Selected extract –
☆ ☆ ☆ ☆ ☆ ☆ ☆

Category: Eric

Project Title: 

        Puppet

Project Statement of Purpose: 

        In this project, we will put a marionette that is controlled by servos on a mini stage with curtains and other decorations.  The shadow of the marionette  that is drew by Processing would be cast on the wall behind the stage with a projector. The movement of the joints of the marionette drew by the Processing can be controlled by users with a mouse.  Data of these gestures would be passed from Processing to Arduino. The real marionette on the stage would first quickly and randomly change a series of postures, and finally stops at the pose set by the user in Processing before. We will add other details for decorations in oder to amplify the visual impact of this project on users. 

         In order to make this project, we have to address challenges like figuring out the actual mechanism of a real marionette in order to code the servo motors that are used to control the movement, making it clear about what different variables in both Arduino and Processing stand for to make the control of the movement more precise and coming up with ideas about how to let the audience understand the underlying purpose of the project by using some visual or audio hints. Through interacting with this project, we hope that the audience would identify with the puppet. We consider the puppet as a representative of those people who try to create a social image about their true self without worrying about any social expectations or stress in life but eventually fail and become what the social expectation from others want them to be. 

Project Plan:

        From Nov. 21st -24th, we will first collect information and do more research on our project. This includes watching more videos about marionette and getting a real marionette to first figure out the mechanism of the marionette and how to arrange the servo motors based on the mechanism. Moreover, we need to make an exact plan to follow which involves the details for the aesthetics and draw a draft of the expected effect of our project. From Nov. 20th -30th, we will first get all the material prepared. Then we need to complete the coding in both Arduino and Processing and test whether they can work separately. According to the process of doing the project,  we need to make some adjustment to the original plan to cope with unexpected situations. From Dec 1st-10th, the plan is assembling all the Arduino and Processing together, and then adding details for aesthetics of our project. If it is possible, we will ask several students to have a user test of our project and then collect feedbacks from them in order to make some final adjustments.

☆ ☆ ☆ ☆ ☆ ☆ ☆

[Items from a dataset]

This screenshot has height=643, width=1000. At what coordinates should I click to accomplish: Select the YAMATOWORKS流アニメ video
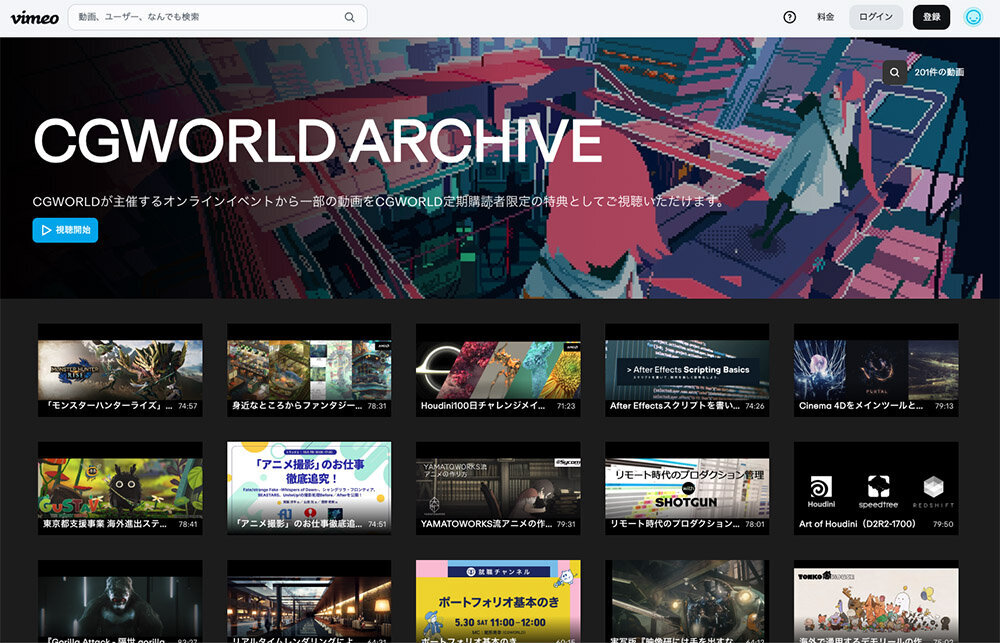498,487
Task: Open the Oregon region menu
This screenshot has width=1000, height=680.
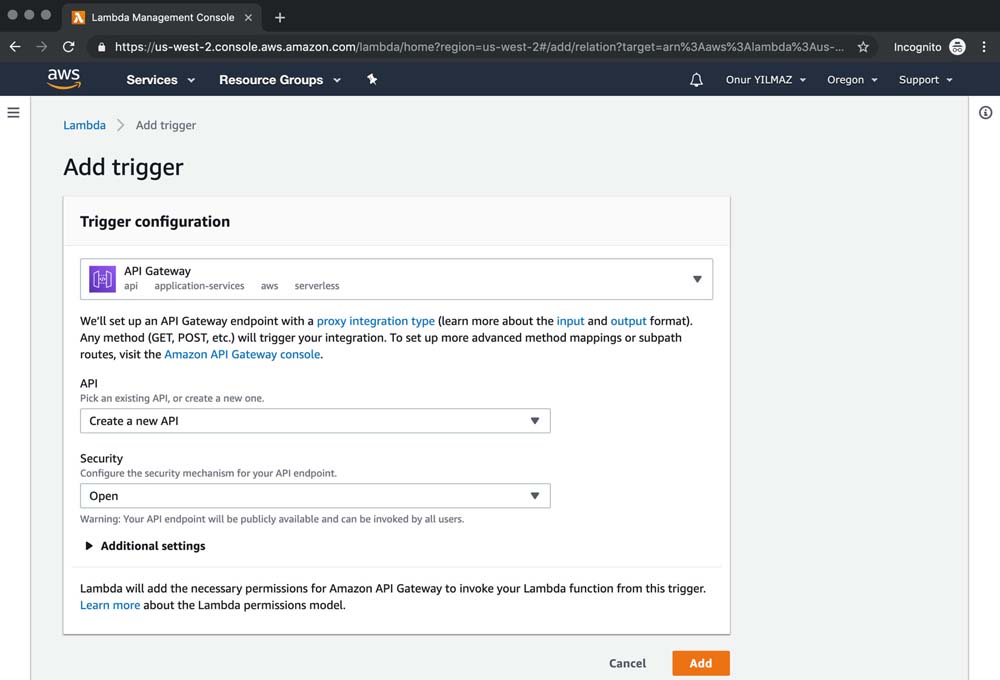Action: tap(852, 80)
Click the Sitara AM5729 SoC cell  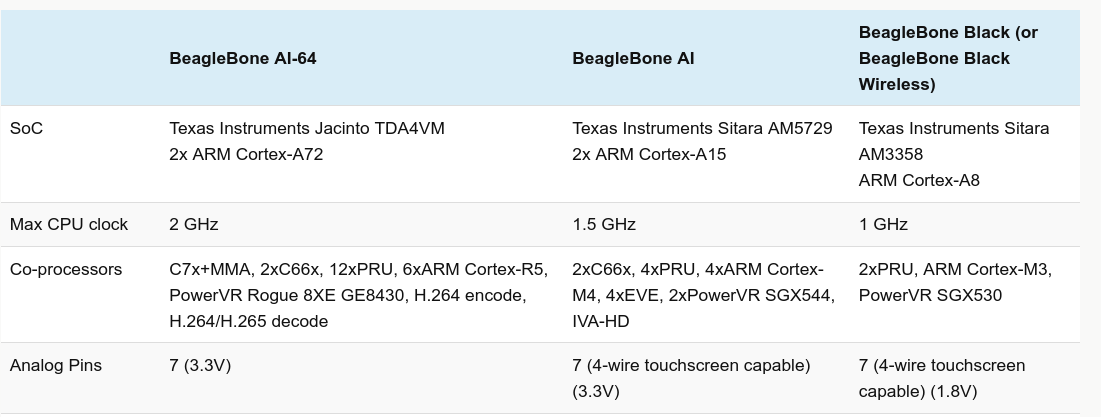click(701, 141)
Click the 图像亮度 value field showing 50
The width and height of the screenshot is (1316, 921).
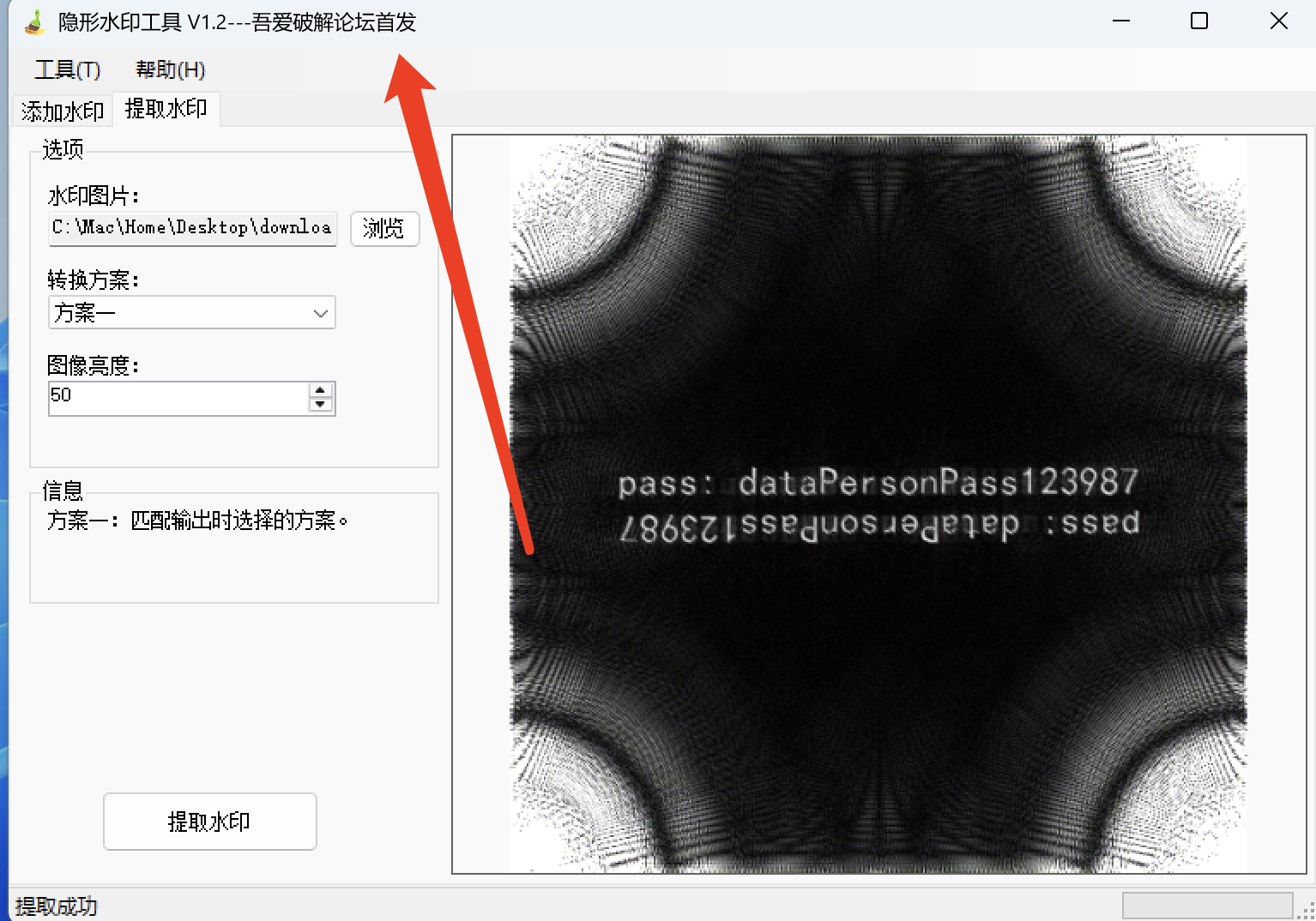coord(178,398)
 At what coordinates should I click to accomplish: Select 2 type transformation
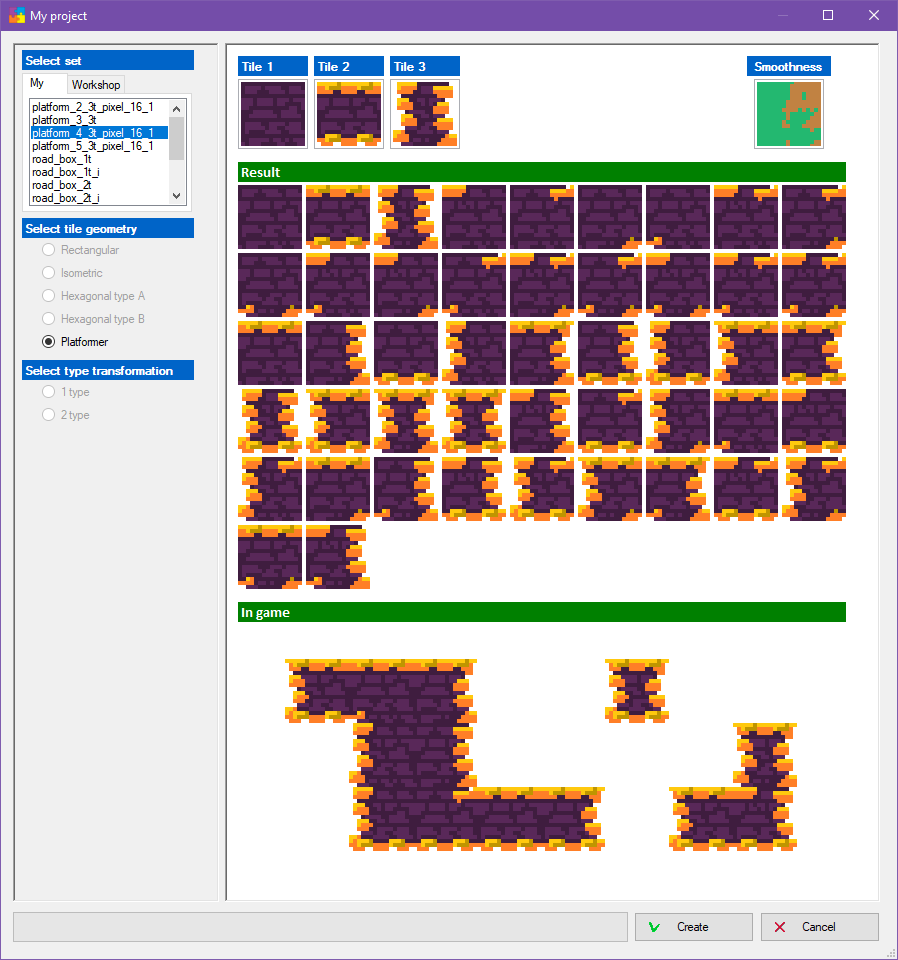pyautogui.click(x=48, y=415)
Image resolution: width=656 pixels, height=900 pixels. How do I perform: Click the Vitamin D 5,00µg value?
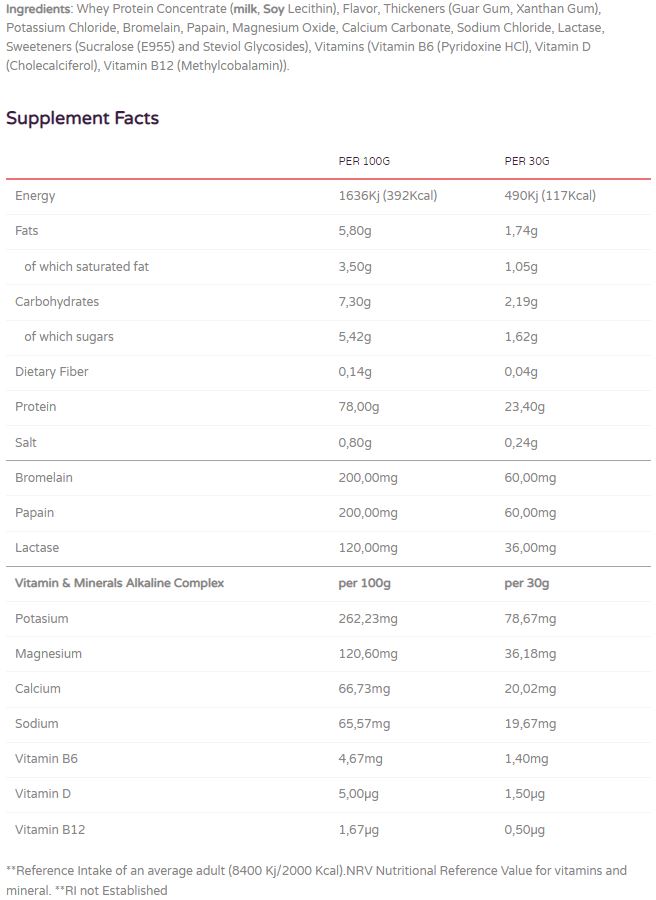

☆ ☆ ☆ ☆ ☆ ☆ ☆

Written instruction 1 –
Quote the puppet project proposal from "In order to make this" up to and including "them to be.".
Written instruction 2 –
Print the entries from the line with "At what coordinates should I click to accomplish: Select 2" up to and including the last line of the entries, leaving out the pictures.
The puppet project proposal and the entries come from unrelated sources.

Correct answer 1 –
In order to make this project, we have to address challenges like figuring out the actual mechanism of a real marionette in order to code the servo motors that are used to control the movement, making it clear about what different variables in both Arduino and Processing stand for to make the control of the movement more precise and coming up with ideas about how to let the audience understand the underlying purpose of the project by using some visual or audio hints. Through interacting with this project, we hope that the audience would identify with the puppet. We consider the puppet as a representative of those people who try to create a social image about their true self without worrying about any social expectations or stress in life but eventually fail and become what the social expectation from others want them to be.

Correct answer 2 –
 At what coordinates should I click to accomplish: Select 2 type transformation
pyautogui.click(x=48, y=415)
Image resolution: width=656 pixels, height=900 pixels. How do I perform: Click the Vitamin D 5,00µg value?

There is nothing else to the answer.